During 2003-2006 he used a Gretsch Elliot Easton solid body for the song "Black Shuck" but this was sold to fund the recording of the second Stone Gods album. Another guitar that has not been seen during this reunion is a 2000 Standard in black (nicknamed 'Black Shuck') that was previously also used live. He also owns a Gibson Les Paul Custom Black Beauty which was originally handbuilt for Jimmy Page, but Page decided it was too heavy and rejected the instrument; Page is one of Hawkins's biggest influences. It is fitted with a Fishman Powerblend pickup and is used for the song "Love Is Only a Feeling". It is also known that when Dan was waiting for the arrival of a different humbucker to put into the instrument his then-guitar tech said that he had a Kent Armstrong prototype humbucker that was taken out of one of Angus Young's Gibson SGs. He fitted Angus's old humbucker to the guitar and liked the sound so much that he left it in.

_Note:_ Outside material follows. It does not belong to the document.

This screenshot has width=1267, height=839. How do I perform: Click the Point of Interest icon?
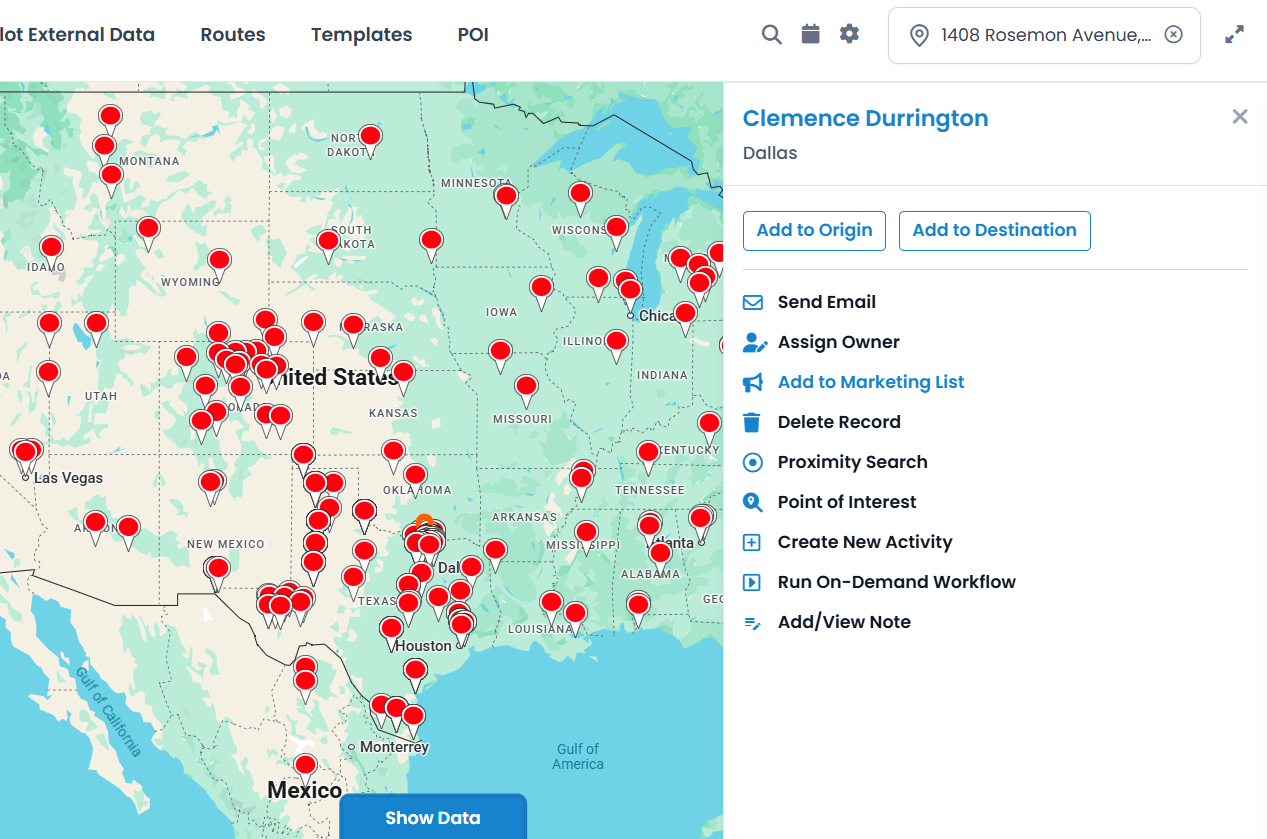[753, 502]
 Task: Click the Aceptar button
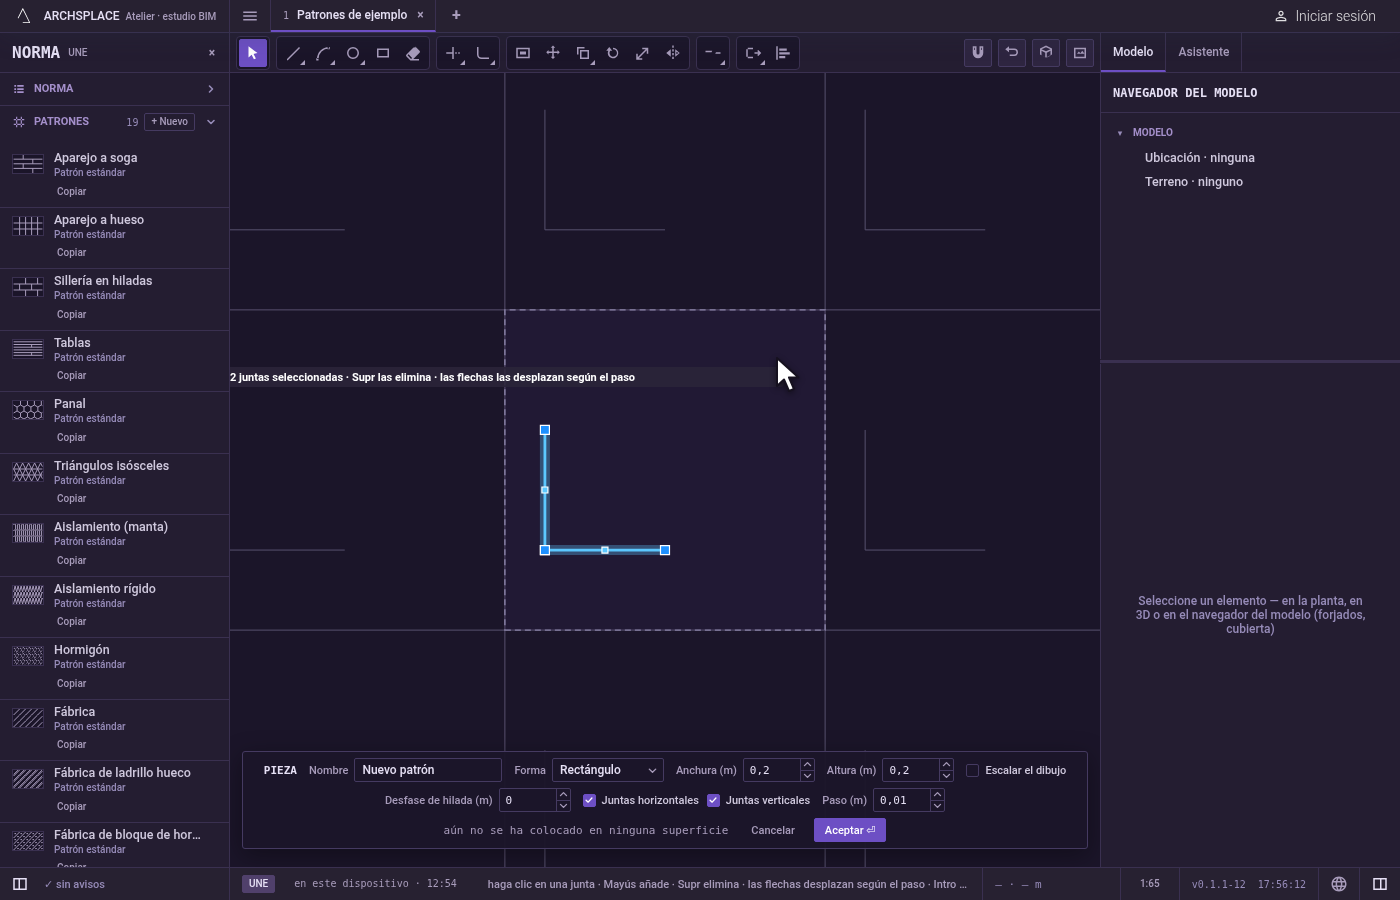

Among a variety of amplifiers, his primary choices are Marshalls, particularly the 1959 SLP and Handwired Re-Issue models (as is exemplified in videos of the Darkness live at the London Astoria in 2003). For his dirtier sounds in Stone Gods, he played a Marshall JCM 800 Re-Issue head through Marshall 1960AX/BX cabinets, combined with a Diezel Herbert head. He has also been seen using both a Vox AC30 combo and a Wizard Modern Classic head to complement his several Marshall stacks. For effects, Hawkins uses a vintage Ibanez TS-808 Tube Screamer pedal as well as units manufactured by Electro-Harmonix, MXR, Strymon and Devi Ever.

A large amount of Hawkins' distinct tone comes from his use of heavy gauge strings. He uses Ernie Ball Beefy Slinkys (typically; 11, 15, 22p, 30w, 42w, 54w) and Jim Dunlop Maxi Grip 0.73mm picks.